With that, she sought a different path that involved something she enjoyed doing as an undergraduate student without recognizing it was a potential career.

Long served as a resident assistant and helped with orientation, along with working in a “variety of different offices on campus” at Siena Heights. Michael Orlando, dean of students, encouraged her to consider higher education as a career.

With a bachelor’s degree in fine arts and Orlando’s encouragement, she enrolled at Kent State University and received her master’s degree in higher education.

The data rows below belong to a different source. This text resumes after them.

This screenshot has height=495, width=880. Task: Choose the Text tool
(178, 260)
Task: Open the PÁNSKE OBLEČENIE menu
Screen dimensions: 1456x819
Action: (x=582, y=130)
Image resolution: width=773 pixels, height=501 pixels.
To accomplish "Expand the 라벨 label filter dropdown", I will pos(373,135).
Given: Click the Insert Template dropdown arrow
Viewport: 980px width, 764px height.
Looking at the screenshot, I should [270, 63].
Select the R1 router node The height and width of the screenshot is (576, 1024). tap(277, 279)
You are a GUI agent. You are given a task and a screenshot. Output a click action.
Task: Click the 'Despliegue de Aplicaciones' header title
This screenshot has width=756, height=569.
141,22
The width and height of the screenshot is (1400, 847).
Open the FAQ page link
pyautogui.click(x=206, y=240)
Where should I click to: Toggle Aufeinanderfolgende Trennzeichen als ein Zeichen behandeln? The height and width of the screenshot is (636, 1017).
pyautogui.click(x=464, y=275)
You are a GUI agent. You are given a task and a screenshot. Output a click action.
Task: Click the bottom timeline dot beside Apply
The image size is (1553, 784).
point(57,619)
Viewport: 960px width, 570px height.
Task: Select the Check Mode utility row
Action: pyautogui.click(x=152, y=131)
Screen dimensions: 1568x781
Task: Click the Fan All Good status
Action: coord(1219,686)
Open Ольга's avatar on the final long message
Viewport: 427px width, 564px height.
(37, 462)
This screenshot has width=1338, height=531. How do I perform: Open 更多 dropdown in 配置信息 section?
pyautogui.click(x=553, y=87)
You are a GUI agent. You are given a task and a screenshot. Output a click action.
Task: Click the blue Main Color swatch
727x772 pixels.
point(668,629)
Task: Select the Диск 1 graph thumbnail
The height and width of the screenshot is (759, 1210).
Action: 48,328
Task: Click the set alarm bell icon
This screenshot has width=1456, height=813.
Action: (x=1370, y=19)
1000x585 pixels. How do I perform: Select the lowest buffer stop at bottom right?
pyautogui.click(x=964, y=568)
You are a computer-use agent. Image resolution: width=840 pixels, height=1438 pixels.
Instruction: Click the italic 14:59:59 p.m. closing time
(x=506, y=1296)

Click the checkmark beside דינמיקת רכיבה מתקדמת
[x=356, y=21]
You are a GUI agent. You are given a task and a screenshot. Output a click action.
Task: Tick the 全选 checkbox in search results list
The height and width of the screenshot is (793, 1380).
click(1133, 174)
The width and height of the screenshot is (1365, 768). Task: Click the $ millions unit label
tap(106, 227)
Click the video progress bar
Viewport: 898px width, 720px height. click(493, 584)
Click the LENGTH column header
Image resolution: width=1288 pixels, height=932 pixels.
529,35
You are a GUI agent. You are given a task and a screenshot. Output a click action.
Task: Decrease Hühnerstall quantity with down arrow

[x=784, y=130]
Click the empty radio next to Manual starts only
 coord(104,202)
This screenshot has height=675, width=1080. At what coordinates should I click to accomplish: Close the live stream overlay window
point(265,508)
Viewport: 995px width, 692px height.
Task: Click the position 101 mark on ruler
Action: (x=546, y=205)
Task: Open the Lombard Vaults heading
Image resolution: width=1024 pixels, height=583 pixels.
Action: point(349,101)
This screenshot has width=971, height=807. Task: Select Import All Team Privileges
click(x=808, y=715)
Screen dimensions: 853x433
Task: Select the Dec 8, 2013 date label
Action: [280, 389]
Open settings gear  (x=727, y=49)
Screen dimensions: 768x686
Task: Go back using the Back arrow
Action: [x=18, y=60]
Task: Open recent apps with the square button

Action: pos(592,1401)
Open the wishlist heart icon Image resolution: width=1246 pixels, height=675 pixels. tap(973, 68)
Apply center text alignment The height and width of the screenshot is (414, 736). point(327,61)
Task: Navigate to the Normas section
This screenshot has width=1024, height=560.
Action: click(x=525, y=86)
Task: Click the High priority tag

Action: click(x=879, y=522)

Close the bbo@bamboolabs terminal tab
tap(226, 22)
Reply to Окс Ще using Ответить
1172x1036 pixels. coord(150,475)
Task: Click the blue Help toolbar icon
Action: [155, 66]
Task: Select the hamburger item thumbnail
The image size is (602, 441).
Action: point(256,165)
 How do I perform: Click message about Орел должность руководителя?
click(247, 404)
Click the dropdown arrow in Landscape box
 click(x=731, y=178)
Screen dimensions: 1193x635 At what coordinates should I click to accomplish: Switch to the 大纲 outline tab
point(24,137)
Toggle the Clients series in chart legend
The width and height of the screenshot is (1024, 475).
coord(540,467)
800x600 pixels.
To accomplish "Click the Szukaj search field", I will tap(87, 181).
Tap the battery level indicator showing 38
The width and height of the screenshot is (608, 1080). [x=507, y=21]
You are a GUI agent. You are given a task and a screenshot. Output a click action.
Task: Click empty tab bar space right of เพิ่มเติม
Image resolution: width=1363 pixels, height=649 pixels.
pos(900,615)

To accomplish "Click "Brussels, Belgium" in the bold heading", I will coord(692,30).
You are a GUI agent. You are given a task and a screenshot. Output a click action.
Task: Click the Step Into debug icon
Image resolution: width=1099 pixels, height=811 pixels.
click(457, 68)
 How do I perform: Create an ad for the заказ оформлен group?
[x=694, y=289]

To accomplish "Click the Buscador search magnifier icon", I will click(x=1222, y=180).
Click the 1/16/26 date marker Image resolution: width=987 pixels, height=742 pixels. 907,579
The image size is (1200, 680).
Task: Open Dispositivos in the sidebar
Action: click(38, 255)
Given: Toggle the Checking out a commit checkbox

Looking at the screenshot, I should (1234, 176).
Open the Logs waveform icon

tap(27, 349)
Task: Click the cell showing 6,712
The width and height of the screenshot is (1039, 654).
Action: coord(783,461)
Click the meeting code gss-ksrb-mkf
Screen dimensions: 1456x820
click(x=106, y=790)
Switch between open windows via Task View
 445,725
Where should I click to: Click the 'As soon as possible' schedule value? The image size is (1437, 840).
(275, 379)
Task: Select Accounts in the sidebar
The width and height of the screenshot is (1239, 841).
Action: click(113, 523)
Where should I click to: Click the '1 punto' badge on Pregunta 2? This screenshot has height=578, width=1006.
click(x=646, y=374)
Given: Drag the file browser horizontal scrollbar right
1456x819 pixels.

After graduation, she worked for two and a half years in advising at Ashland University in northeast Ohio before coming to U-M as an academic adviser in the School of Education in December 2017. 

Now she's working as an academic advisor at the U-M School of Nursing for graduate and non-traditional students, assisting students encountering an array of challenges, including divorces, marriages, pregnancies and military deployments.

Away from U-M, she enjoys hiking with Millie, her 1-year-old Red Heeler Cattle mixed dog, camping and hitting national parks. One of her goals is to visit all 58 national parks, and she’s crossed seven off the list so far.

Then there’s art. She stumbled upon a passion for ceramics while taking an introductory course at Siena Heights and became good enough at it that she raised about $2,500 by selling bowls, mugs, cups and plates she made — enough to help finance a nearly six-week trip to Greece, Rome and France.

After essentially walking away from ceramics for about seven years, she joined a six-week class last month and sat at a pottery wheel for the first time in nearly a decade.

“It’s always been cathartic for me,” she said. “My first class back at it, I’m just sitting there at the wheel, and my brain, everything, just stops. I don’t even have to watch what I’m doing, I’m just doing it.”